Saved data entries:
────────────────────────────────────────

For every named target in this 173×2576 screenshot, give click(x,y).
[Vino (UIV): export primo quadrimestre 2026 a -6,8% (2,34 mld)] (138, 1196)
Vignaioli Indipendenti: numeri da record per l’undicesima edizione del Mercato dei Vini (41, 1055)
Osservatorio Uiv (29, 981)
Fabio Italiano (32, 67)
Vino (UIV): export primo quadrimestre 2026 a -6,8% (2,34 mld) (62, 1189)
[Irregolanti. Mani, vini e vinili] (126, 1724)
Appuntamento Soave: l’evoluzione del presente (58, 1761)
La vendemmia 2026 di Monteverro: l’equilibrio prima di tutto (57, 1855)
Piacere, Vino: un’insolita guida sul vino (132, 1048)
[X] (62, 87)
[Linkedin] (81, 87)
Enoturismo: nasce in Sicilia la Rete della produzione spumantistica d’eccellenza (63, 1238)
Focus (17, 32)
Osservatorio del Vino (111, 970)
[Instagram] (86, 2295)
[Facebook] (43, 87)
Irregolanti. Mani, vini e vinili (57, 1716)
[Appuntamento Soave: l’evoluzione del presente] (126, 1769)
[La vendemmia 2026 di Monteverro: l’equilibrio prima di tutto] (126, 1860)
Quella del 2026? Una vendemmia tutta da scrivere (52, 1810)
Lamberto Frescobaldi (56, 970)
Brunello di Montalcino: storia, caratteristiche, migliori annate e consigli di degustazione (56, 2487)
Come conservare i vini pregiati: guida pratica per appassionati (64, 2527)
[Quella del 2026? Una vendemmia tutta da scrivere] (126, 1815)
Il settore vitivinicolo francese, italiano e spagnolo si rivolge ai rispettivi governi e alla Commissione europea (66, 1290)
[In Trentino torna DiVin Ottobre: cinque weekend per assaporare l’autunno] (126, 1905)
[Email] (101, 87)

────────────────────────────────────────

TASK ITEM - Copy every line of the entries above in which "presente" occurs.

ANSWER AREA -
Appuntamento Soave: l’evoluzione del presente (58, 1761)
[Appuntamento Soave: l’evoluzione del presente] (126, 1769)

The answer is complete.